◆ Task brief: Repeat the lines from the one containing "Click the green" through the end of the items, both ends included. Leave out the pictures.

— START Excerpted records —

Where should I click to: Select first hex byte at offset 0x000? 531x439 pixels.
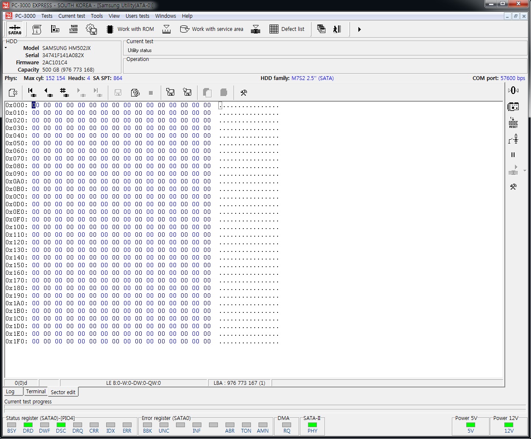tap(36, 105)
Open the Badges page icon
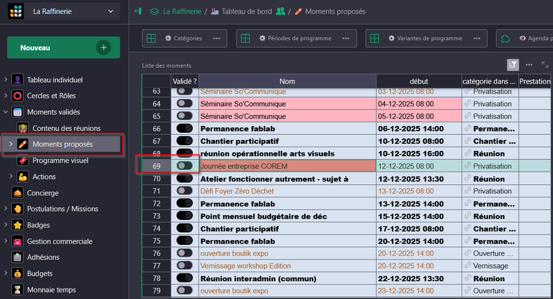The height and width of the screenshot is (299, 553). click(x=18, y=225)
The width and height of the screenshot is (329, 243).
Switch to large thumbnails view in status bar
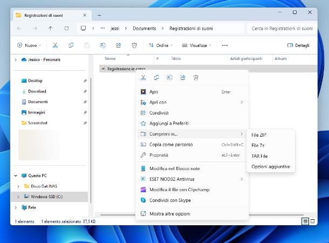click(x=313, y=221)
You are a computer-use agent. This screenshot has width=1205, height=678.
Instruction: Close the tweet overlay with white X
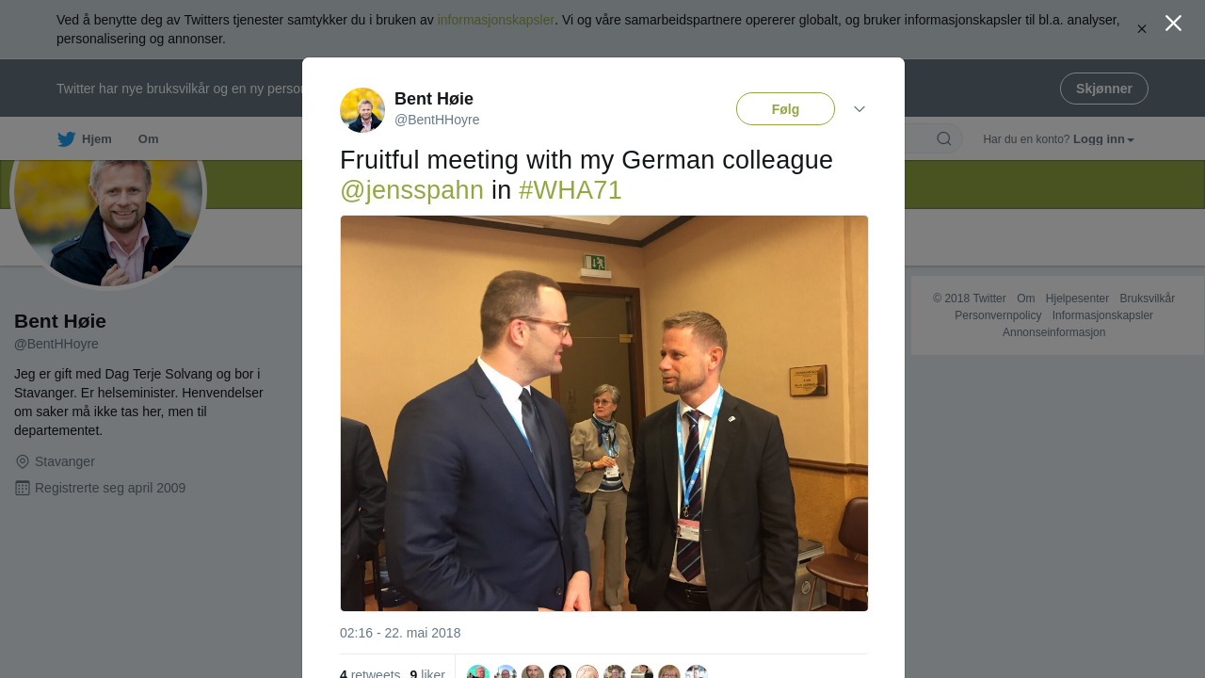point(1173,24)
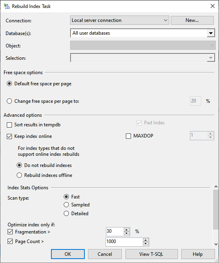The image size is (219, 263).
Task: Enable the MAXDOP checkbox
Action: 128,136
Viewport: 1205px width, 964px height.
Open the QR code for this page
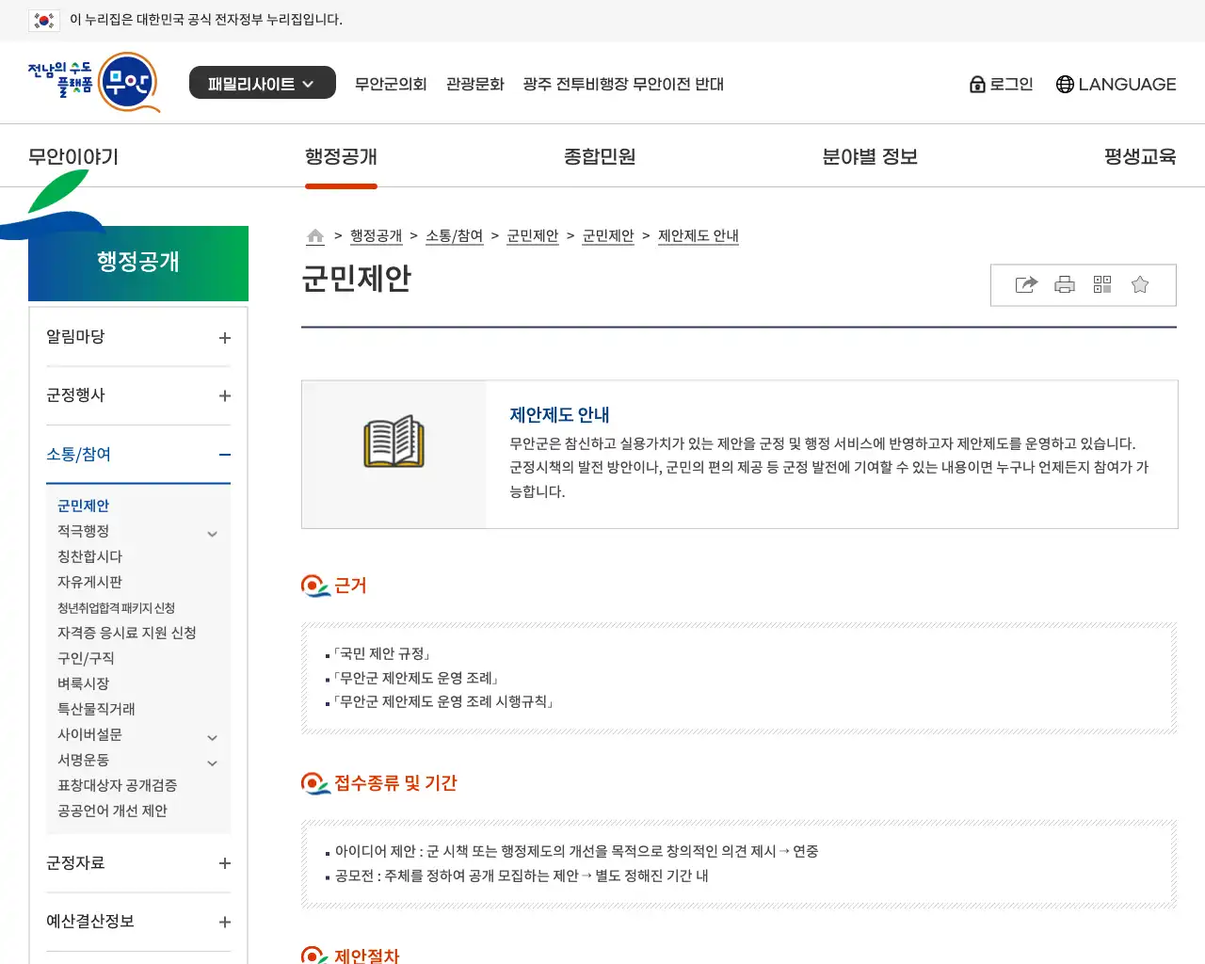pyautogui.click(x=1101, y=284)
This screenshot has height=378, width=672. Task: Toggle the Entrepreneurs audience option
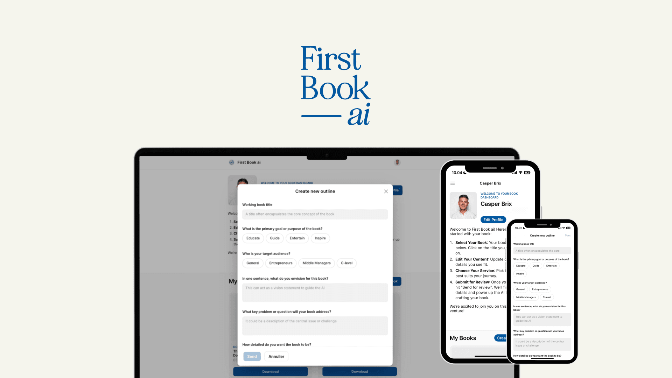coord(281,263)
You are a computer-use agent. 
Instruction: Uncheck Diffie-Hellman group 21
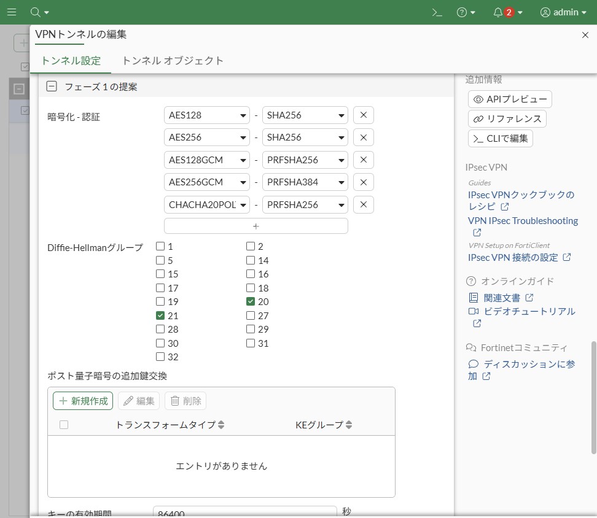[x=160, y=315]
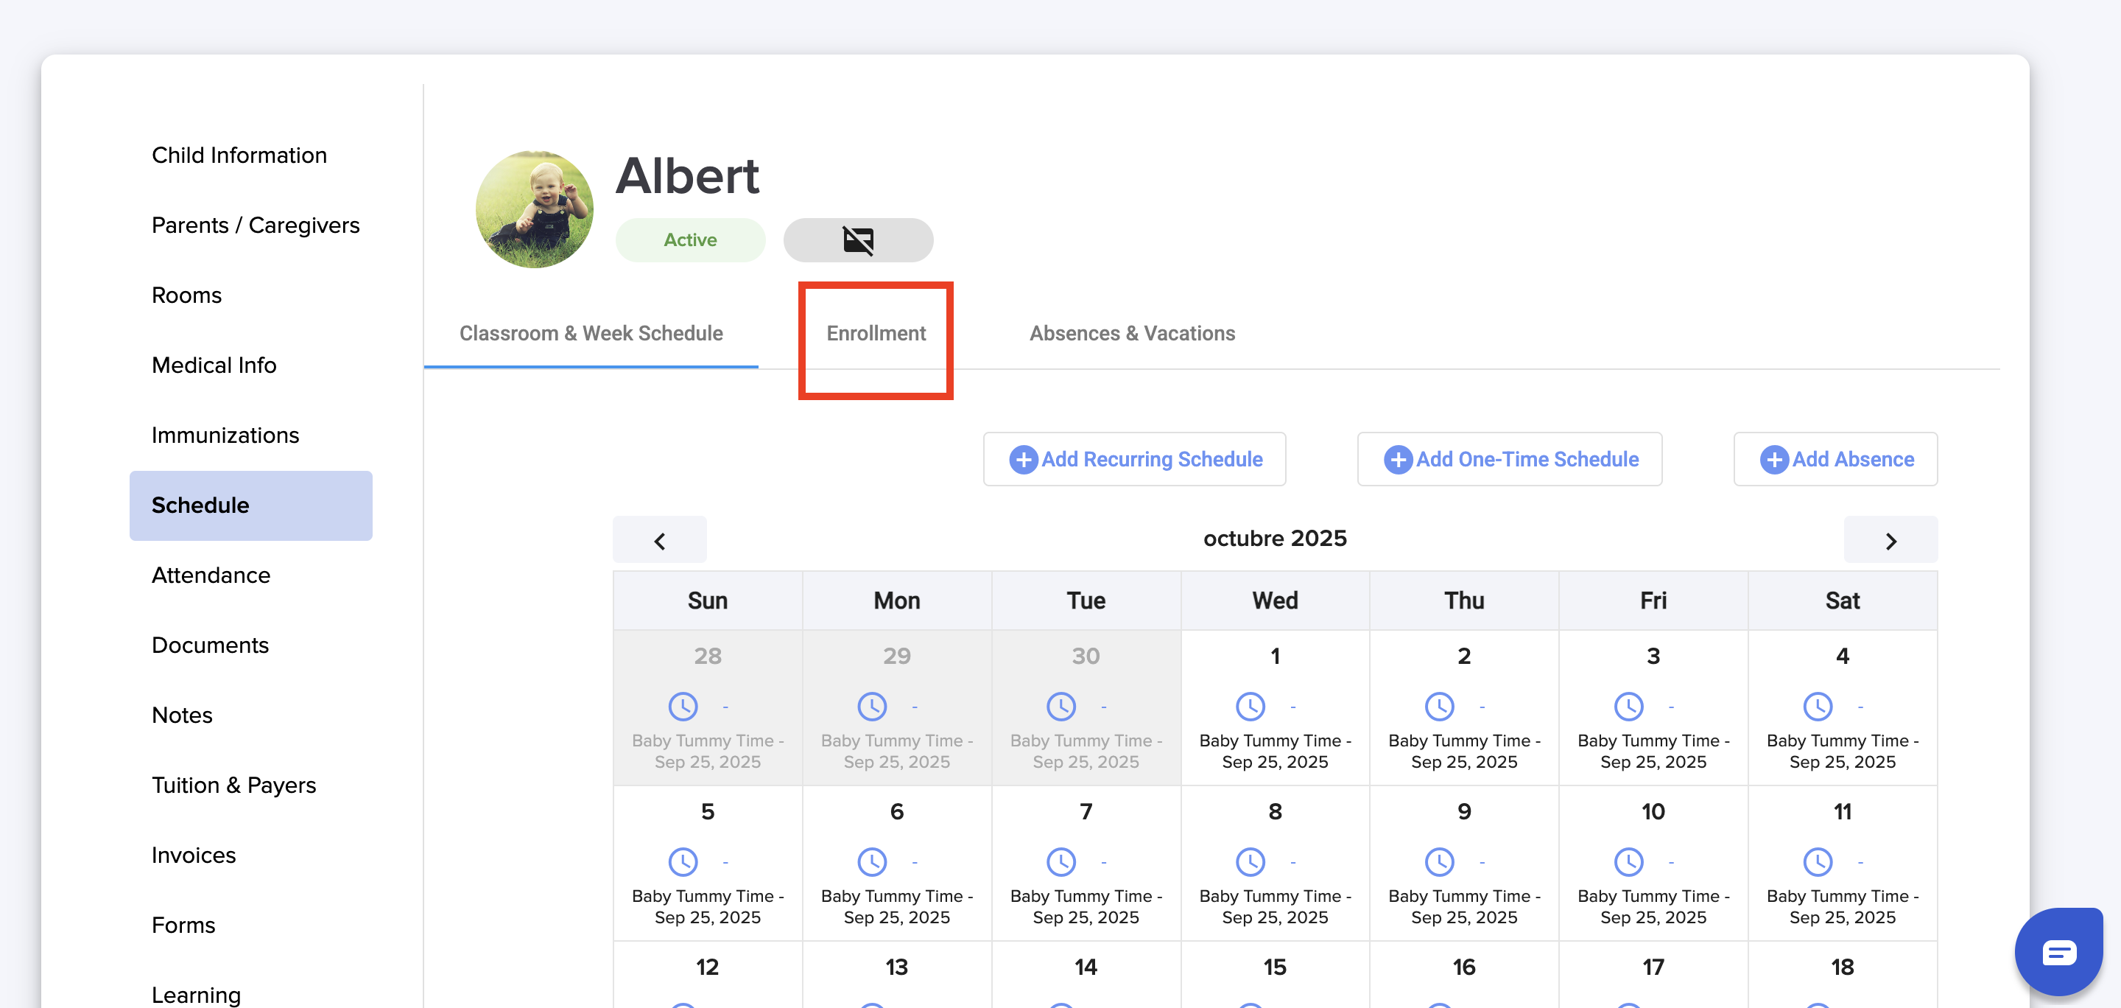Click the clock icon on October 1
This screenshot has height=1008, width=2121.
click(1250, 706)
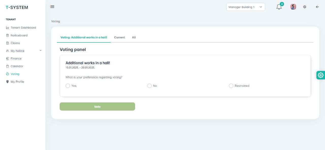
Task: Select the Voting clock icon in sidebar
Action: click(7, 74)
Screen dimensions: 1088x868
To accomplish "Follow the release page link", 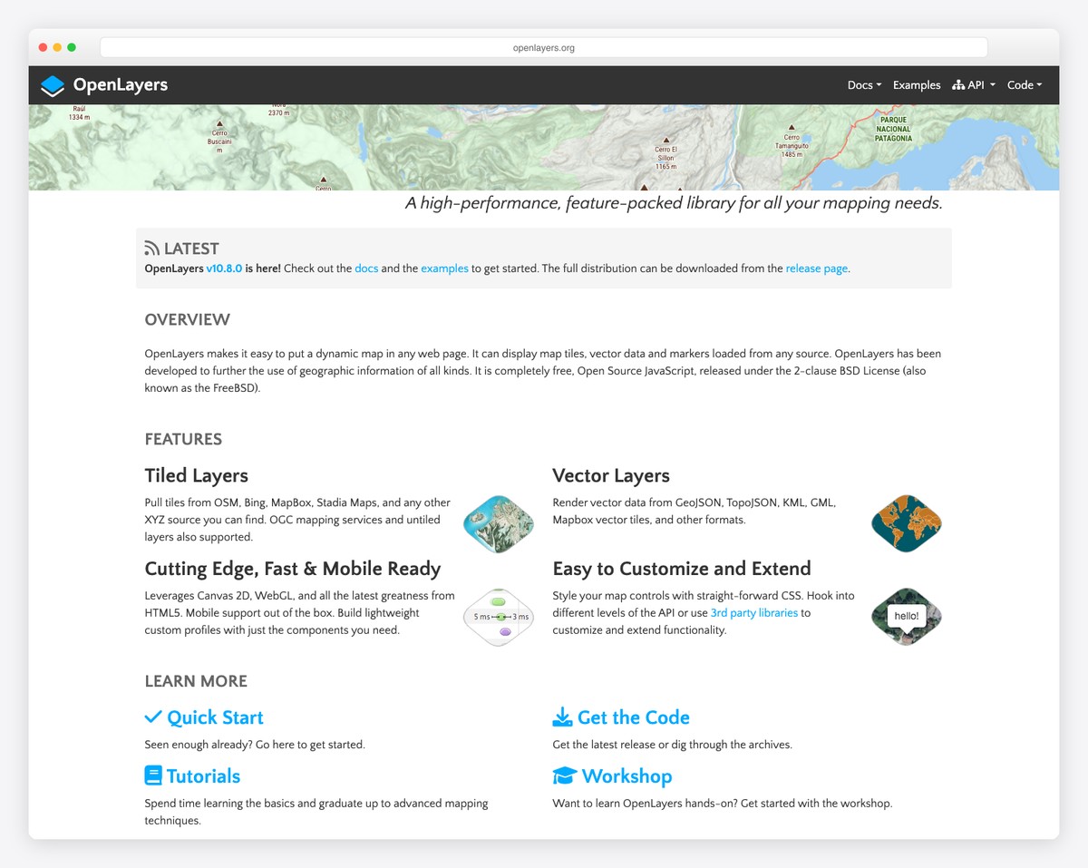I will (x=816, y=268).
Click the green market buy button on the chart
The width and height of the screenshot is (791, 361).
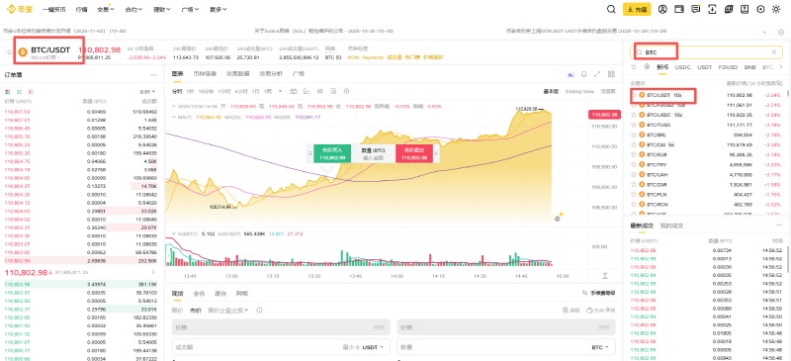click(x=332, y=153)
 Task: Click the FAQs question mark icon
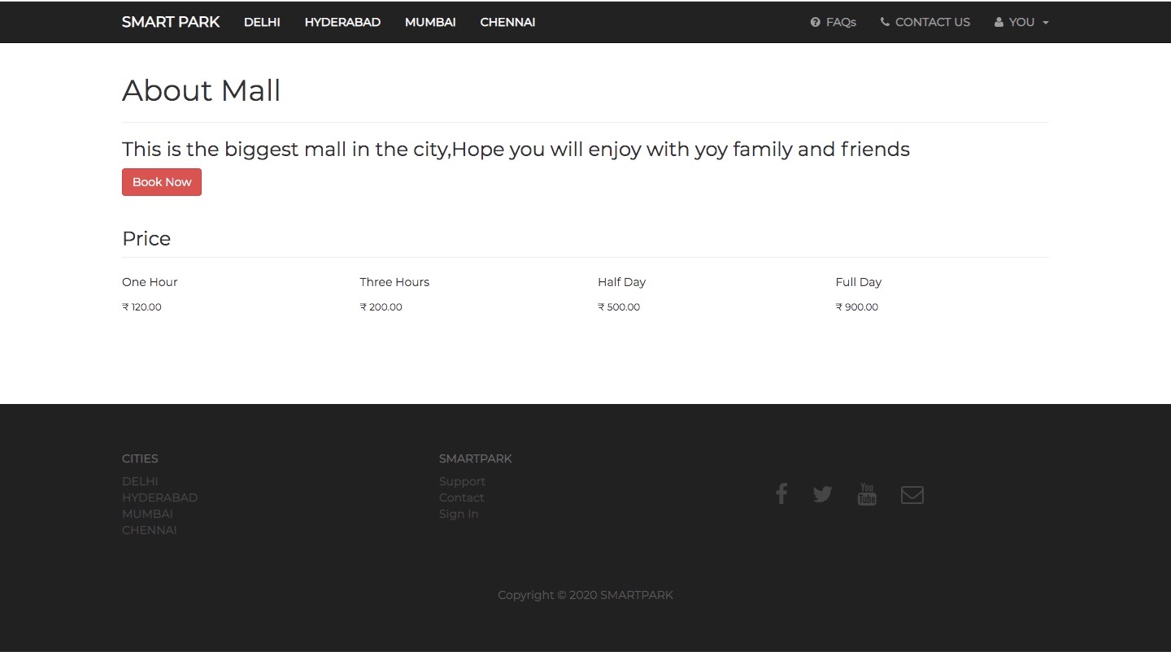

— END Excerpted records —

◆ Result:
Click the green market buy button on the chart
The width and height of the screenshot is (791, 361).
click(x=332, y=153)
 Task: Click the FAQs question mark icon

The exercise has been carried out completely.